▸ **READING PASSAGE**:
______________________________
We are just a week into the new year and we have already experienced the absolute power of print. The publication of the Duke of Sussex’s memoir Spare has generated more comment, more opinion and more argument than any of his or his wife’s previous forays into the media – more than high profile television interviews, more than the Netflix documentary series. A printed book has this power, even if very few people have as yet been able to read and ingest it. The presses will surely be primed this week for a reprint, welcome at a point in the year that book printers can be quiet.

It matters what is set down in print because print confers trust more than any other medium. This is a legacy from the time that print was expensive and slow, dependent on typesetting, galleys, several rounds of proofing before the ink was applied. Nobody would go to the trouble of printing something, unless it was worth it. And if it was worth it, the word could be trusted. Compare with a pithy comment spewed out on social media, often without thinking. There is power there for sure, especially when combined with others of a similar conspiratorial bent, but ultimately few Facebook, Instagram or Twitter comments endure. People may enjoy the ebb and flow of comments on social media. Few actually trust them.
______________________________
▸ **DATA**:

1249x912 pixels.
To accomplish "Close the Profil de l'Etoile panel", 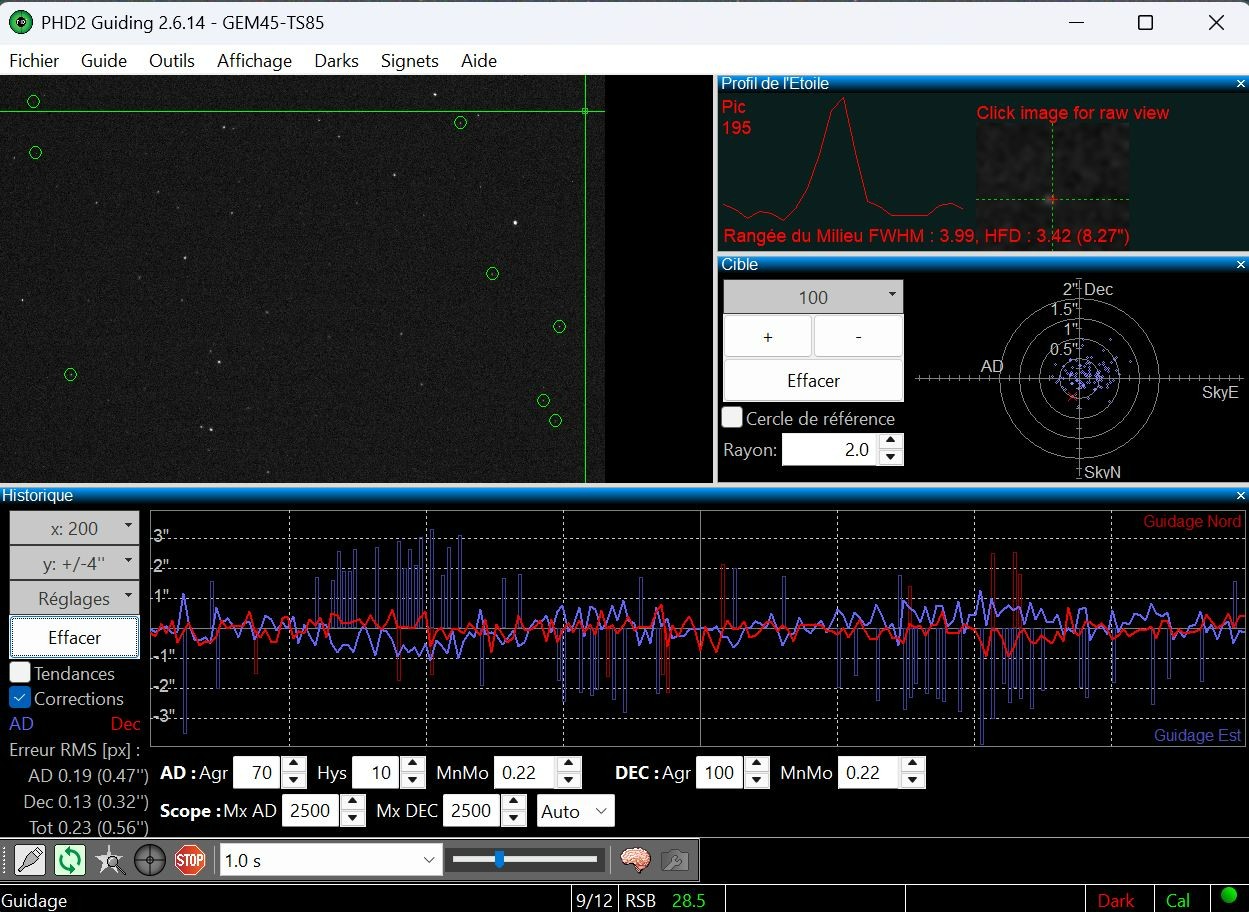I will (x=1241, y=84).
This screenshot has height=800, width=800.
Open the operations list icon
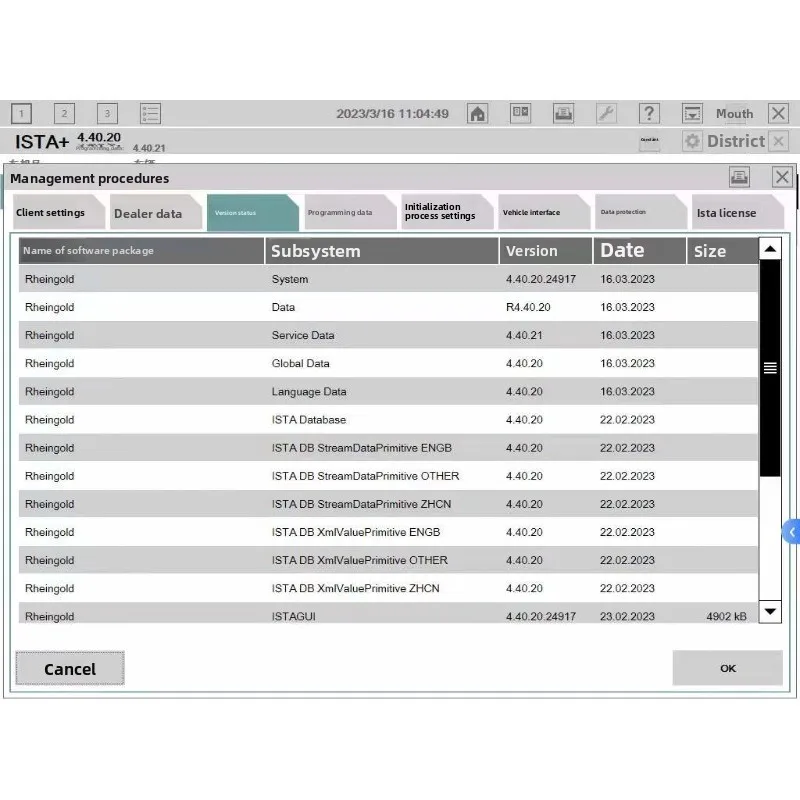151,113
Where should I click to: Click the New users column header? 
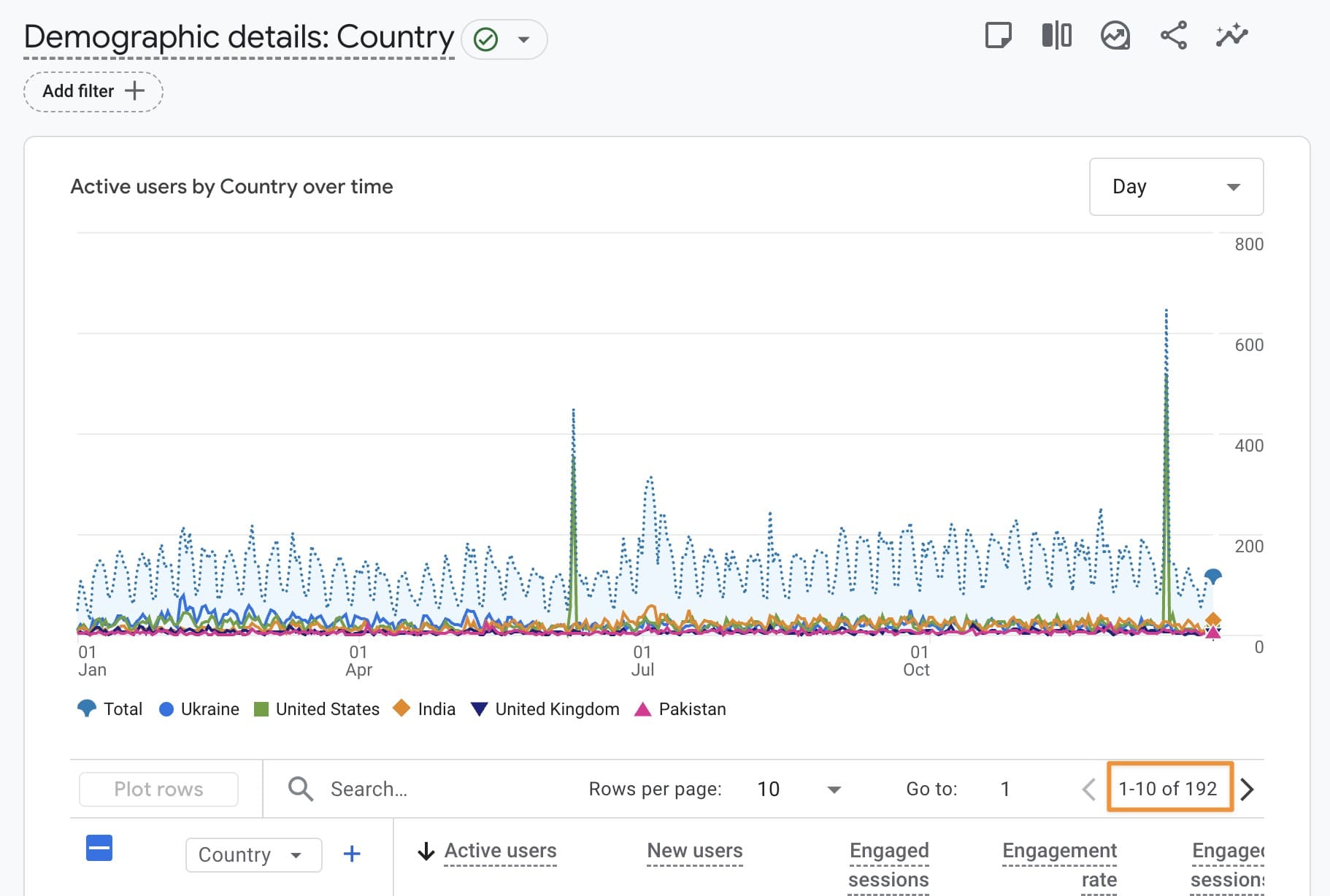click(694, 851)
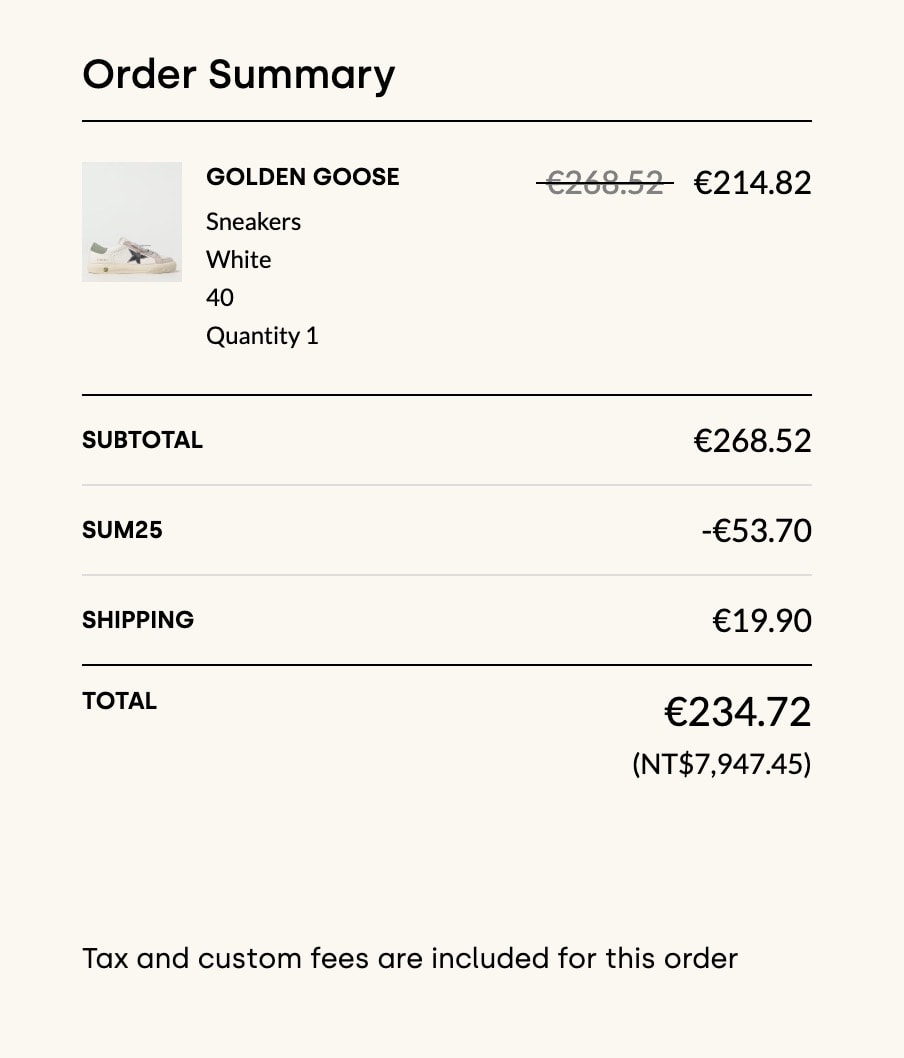Click the Quantity 1 text

[x=262, y=335]
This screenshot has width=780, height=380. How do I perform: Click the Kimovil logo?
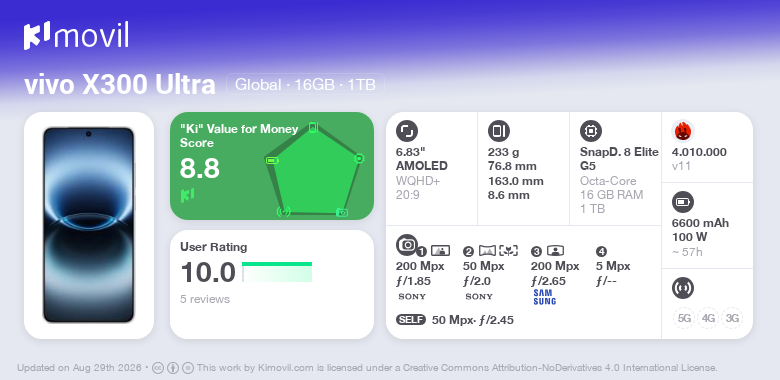click(76, 36)
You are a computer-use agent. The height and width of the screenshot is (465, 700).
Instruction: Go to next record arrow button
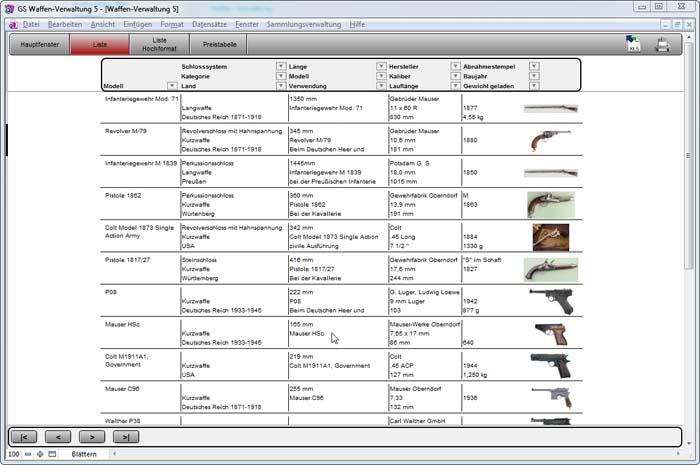tap(92, 437)
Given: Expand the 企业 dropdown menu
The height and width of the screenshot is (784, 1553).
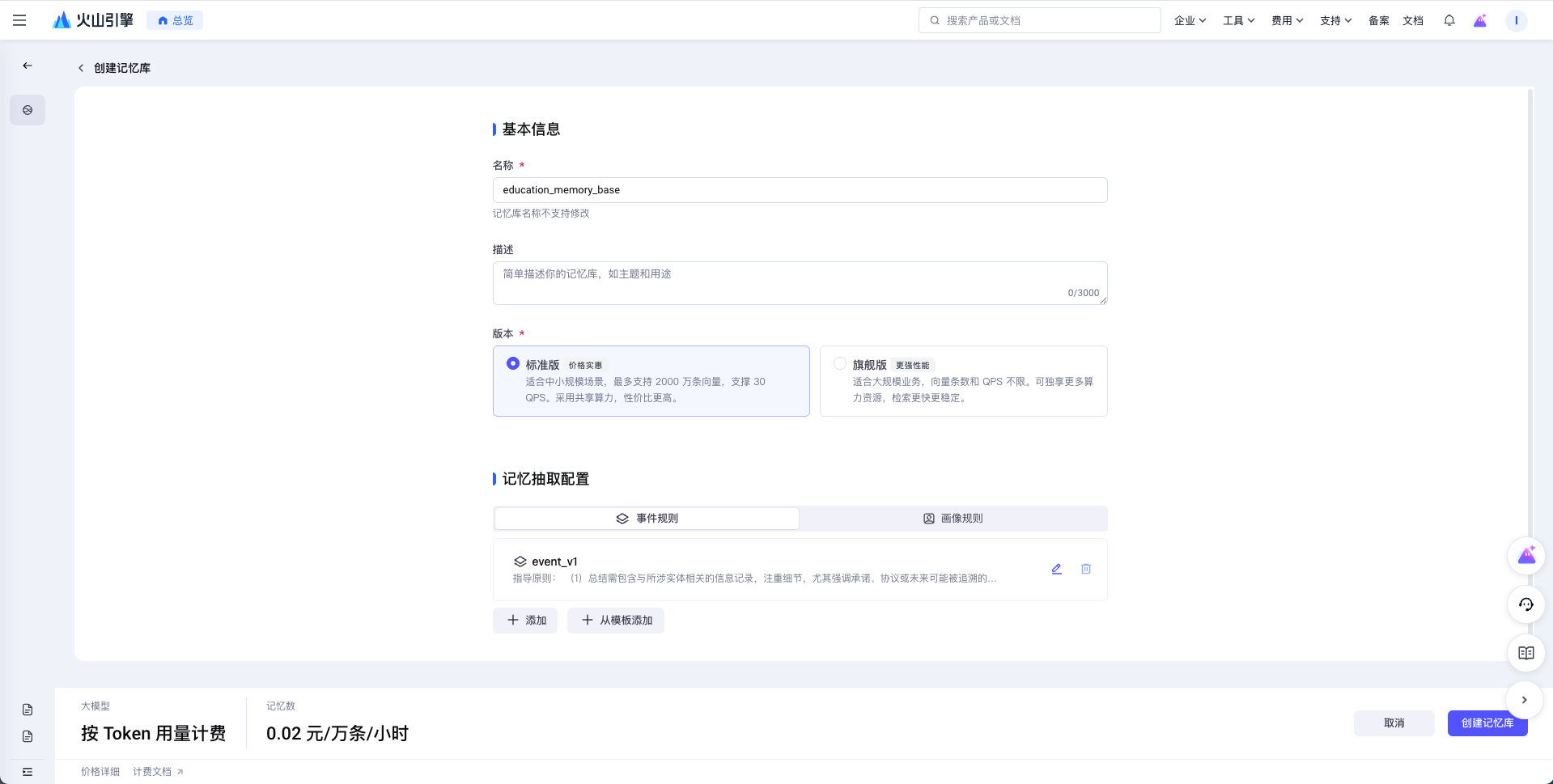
______________________________
▸ **COMPLETE THE FOLLOWING**:
1: Quote the passage on the power of print, starting with "It matters what" and going on through "actually trust them.".
2: Which social media platforms does the passage on the power of print name?
The rows have nothing to do with the passage on the power of print.

▸ **RESPONSES TO THE EXERCISE**:
1:
It matters what is set down in print because print confers trust more than any other medium. This is a legacy from the time that print was expensive and slow, dependent on typesetting, galleys, several rounds of proofing before the ink was applied. Nobody would go to the trouble of printing something, unless it was worth it. And if it was worth it, the word could be trusted. Compare with a pithy comment spewed out on social media, often without thinking. There is power there for sure, especially when combined with others of a similar conspiratorial bent, but ultimately few Facebook, Instagram or Twitter comments endure. People may enjoy the ebb and flow of comments on social media. Few actually trust them.

2: Facebook, Instagram, Twitter